Requirement: Set out the rows from the line containing "Given: Select checkbox" through the line containing "Looking at the screenshot, I should tap(543, 635)." as a numbered list, including both of those lines and leaving out any blank lines.

Input rows:
⁂
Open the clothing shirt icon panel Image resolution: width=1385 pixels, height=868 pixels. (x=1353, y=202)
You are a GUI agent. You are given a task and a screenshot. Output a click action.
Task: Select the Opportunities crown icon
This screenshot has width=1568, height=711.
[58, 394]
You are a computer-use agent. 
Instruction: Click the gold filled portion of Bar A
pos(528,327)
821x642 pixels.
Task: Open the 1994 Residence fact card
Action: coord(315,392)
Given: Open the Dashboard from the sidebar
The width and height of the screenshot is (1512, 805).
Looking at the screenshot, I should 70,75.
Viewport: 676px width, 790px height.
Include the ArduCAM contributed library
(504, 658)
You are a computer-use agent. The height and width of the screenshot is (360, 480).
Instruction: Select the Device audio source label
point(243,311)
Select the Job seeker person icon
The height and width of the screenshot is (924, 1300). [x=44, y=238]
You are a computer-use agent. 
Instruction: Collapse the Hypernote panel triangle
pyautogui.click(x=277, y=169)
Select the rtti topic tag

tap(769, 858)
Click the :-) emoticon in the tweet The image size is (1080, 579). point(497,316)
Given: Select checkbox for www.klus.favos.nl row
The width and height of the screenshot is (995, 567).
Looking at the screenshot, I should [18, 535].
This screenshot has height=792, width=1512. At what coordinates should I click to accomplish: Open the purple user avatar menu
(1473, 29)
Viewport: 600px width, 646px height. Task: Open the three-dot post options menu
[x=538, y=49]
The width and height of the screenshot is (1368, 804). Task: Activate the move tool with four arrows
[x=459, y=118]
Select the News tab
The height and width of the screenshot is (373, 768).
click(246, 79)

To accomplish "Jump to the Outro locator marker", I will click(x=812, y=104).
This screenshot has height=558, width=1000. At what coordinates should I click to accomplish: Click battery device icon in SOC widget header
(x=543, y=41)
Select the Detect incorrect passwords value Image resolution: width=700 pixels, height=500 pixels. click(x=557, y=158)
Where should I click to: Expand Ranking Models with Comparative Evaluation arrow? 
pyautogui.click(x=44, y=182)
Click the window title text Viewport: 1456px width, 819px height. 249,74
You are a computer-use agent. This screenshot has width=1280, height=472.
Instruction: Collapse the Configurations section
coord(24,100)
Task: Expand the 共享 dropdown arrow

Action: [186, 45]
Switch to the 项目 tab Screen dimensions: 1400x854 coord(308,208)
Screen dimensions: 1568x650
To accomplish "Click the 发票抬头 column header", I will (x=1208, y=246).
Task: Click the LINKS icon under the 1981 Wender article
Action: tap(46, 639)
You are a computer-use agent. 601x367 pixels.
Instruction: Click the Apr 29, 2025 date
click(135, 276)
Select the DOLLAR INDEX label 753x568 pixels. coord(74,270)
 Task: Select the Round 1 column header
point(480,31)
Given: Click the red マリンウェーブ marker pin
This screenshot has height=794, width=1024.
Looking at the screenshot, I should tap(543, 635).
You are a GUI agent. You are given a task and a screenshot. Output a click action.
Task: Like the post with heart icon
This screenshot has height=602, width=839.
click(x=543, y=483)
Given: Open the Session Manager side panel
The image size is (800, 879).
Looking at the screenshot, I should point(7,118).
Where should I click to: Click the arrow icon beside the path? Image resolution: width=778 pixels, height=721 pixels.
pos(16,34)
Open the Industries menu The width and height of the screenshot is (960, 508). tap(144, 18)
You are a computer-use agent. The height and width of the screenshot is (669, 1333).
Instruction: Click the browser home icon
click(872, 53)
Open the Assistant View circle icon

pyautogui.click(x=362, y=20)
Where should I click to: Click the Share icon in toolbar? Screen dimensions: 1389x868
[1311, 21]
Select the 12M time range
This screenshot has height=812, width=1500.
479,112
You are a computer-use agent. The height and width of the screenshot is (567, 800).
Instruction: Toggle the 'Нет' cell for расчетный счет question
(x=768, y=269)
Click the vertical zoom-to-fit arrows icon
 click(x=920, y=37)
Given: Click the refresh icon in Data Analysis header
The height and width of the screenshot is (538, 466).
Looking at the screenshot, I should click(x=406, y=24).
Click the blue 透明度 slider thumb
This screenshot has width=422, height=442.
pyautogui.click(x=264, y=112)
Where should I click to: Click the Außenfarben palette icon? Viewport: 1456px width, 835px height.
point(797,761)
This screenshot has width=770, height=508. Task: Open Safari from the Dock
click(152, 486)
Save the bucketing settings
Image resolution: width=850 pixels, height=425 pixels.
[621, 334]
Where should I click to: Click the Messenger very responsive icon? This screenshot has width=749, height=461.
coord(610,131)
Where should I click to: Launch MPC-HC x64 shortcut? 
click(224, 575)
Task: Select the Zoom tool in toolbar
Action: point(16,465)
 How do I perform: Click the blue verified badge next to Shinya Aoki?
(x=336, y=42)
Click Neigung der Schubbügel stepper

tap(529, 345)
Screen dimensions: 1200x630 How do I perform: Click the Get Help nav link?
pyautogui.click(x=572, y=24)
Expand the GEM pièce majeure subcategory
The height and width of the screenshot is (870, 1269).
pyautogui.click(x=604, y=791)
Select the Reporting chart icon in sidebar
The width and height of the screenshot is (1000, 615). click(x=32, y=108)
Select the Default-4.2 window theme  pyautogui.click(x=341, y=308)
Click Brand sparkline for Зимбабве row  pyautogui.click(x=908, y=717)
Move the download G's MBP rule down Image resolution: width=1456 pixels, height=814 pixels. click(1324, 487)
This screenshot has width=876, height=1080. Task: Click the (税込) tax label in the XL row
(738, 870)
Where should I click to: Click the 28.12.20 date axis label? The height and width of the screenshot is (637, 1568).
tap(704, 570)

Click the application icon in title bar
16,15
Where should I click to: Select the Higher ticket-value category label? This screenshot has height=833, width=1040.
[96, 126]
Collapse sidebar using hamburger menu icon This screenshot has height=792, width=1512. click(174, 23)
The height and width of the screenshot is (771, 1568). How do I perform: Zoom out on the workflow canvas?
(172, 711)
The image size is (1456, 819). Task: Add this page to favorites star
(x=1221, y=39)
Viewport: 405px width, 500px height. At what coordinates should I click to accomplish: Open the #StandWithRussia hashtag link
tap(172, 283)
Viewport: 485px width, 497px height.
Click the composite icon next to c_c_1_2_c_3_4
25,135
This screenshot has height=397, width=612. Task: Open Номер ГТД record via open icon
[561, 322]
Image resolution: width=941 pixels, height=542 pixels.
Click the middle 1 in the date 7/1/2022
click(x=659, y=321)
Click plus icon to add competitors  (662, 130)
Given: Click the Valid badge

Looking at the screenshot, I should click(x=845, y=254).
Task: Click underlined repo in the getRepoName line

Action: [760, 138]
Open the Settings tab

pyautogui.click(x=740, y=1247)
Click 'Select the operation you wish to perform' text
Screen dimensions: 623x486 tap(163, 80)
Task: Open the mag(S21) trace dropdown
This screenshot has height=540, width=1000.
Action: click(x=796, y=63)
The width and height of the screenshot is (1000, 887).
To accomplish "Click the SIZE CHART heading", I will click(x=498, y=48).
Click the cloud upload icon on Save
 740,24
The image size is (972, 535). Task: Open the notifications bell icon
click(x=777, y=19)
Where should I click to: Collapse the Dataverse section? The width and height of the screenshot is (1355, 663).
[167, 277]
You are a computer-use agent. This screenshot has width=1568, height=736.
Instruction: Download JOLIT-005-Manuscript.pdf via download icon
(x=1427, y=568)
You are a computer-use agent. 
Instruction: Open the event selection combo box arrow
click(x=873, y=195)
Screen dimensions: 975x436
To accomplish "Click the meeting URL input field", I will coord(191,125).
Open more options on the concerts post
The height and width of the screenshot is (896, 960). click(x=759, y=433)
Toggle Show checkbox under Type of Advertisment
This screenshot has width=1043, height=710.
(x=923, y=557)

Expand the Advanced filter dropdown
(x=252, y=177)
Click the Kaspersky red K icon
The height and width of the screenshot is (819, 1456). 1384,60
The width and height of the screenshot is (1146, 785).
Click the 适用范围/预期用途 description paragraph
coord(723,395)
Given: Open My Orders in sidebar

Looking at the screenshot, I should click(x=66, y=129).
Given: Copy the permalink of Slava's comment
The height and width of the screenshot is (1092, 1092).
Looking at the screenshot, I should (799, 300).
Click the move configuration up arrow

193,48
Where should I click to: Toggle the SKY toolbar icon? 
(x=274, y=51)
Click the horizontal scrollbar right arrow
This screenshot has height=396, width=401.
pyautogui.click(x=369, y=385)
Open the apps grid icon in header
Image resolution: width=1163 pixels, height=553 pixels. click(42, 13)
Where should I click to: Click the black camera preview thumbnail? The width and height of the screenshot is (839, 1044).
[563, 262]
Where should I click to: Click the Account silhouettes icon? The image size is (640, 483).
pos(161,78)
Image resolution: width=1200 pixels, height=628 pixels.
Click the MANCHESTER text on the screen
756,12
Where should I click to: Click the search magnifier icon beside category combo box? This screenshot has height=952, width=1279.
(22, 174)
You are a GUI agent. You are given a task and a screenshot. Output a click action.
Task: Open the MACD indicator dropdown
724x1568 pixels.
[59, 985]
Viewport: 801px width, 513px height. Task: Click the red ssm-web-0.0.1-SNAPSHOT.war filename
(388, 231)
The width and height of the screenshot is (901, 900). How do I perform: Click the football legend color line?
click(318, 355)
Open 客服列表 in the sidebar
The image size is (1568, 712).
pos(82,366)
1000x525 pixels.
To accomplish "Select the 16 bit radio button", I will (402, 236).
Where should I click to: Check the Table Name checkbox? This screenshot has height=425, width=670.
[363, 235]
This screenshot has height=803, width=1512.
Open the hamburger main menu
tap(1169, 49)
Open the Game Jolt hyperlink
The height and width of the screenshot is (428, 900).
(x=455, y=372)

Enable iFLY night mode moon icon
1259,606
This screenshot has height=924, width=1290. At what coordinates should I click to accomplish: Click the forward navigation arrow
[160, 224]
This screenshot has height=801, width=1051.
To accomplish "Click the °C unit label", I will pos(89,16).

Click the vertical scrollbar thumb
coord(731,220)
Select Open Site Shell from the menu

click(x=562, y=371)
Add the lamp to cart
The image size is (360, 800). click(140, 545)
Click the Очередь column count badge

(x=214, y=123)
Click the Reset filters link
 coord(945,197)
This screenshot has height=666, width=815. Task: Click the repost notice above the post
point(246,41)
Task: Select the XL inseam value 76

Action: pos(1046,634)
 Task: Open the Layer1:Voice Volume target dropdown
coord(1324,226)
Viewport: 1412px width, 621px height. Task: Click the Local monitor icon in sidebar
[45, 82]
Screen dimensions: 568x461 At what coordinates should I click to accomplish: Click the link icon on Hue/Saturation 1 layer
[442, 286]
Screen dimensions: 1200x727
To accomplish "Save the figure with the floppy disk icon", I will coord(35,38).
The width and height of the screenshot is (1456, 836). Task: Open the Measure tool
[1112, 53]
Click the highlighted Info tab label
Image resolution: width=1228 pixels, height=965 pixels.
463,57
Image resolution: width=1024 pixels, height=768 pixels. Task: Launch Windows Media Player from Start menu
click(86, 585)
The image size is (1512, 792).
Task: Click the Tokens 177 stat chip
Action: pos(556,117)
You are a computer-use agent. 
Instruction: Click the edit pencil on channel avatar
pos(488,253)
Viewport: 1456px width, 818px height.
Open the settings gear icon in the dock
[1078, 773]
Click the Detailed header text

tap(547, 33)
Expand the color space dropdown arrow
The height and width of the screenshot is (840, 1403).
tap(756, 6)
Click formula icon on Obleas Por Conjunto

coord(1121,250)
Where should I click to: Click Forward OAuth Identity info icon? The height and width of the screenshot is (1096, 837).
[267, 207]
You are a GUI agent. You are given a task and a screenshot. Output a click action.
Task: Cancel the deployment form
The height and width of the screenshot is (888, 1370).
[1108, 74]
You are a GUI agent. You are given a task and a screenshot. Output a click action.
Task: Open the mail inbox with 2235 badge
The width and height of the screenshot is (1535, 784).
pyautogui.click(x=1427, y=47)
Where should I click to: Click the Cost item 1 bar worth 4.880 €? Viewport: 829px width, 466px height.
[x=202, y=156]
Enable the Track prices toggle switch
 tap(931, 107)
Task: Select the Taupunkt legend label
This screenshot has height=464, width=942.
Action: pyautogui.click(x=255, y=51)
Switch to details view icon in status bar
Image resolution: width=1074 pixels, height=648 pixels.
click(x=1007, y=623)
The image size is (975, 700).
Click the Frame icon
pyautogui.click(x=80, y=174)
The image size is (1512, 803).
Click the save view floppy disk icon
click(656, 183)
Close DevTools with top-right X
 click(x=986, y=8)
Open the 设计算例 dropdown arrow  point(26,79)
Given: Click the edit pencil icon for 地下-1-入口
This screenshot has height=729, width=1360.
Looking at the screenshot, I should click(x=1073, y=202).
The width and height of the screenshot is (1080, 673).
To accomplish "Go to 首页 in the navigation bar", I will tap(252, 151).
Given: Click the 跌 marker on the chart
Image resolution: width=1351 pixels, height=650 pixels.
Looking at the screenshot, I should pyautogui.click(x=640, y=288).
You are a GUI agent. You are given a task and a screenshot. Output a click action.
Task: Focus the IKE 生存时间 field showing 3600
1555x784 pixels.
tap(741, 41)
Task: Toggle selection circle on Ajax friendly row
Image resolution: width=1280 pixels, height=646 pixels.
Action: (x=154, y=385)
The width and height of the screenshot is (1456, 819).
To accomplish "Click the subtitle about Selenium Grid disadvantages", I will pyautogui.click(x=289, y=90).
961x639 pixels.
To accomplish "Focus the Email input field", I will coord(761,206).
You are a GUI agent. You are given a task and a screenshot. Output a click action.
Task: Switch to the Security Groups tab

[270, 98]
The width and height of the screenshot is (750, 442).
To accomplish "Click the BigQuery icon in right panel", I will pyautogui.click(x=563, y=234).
⁂
Written response:
1. Given: Select checkbox for www.klus.favos.nl row
2. The width and height of the screenshot is (995, 567).
3. Looking at the screenshot, I should [18, 535].
4. This screenshot has height=792, width=1512. At what coordinates should I click to accomplish: Open the purple user avatar menu
5. (1473, 29)
6. Viewport: 600px width, 646px height. Task: Open the three-dot post options menu
7. [x=538, y=49]
8. The width and height of the screenshot is (1368, 804). Task: Activate the move tool with four arrows
9. [x=459, y=118]
10. Select the News tab
11. The height and width of the screenshot is (373, 768).
12. click(246, 79)
13. To accomplish "Jump to the Outro locator marker", I will click(x=812, y=104).
14. This screenshot has height=558, width=1000. At what coordinates should I click to accomplish: Click battery device icon in SOC widget header
15. (x=543, y=41)
16. Select the Detect incorrect passwords value Image resolution: width=700 pixels, height=500 pixels. click(x=557, y=158)
17. Where should I click to: Expand Ranking Models with Comparative Evaluation arrow? 
18. pyautogui.click(x=44, y=182)
19. Click the window title text Viewport: 1456px width, 819px height. 249,74
20. You are a computer-use agent. This screenshot has width=1280, height=472.
21. Instruction: Collapse the Configurations section
22. coord(24,100)
23. Task: Expand the 共享 dropdown arrow
24. Action: [186, 45]
25. Switch to the 项目 tab Screen dimensions: 1400x854 coord(308,208)
26. Screen dimensions: 1568x650
27. To accomplish "Click the 发票抬头 column header", I will (x=1208, y=246).
28. Task: Click the LINKS icon under the 1981 Wender article
29. Action: tap(46, 639)
30. You are a computer-use agent. 601x367 pixels.
31. Instruction: Click the Apr 29, 2025 date
32. click(135, 276)
33. Select the DOLLAR INDEX label 753x568 pixels. coord(74,270)
34.  Task: Select the Round 1 column header
35. point(480,31)
36. Given: Click the red マリンウェーブ marker pin
37. This screenshot has height=794, width=1024.
38. Looking at the screenshot, I should tap(543, 635).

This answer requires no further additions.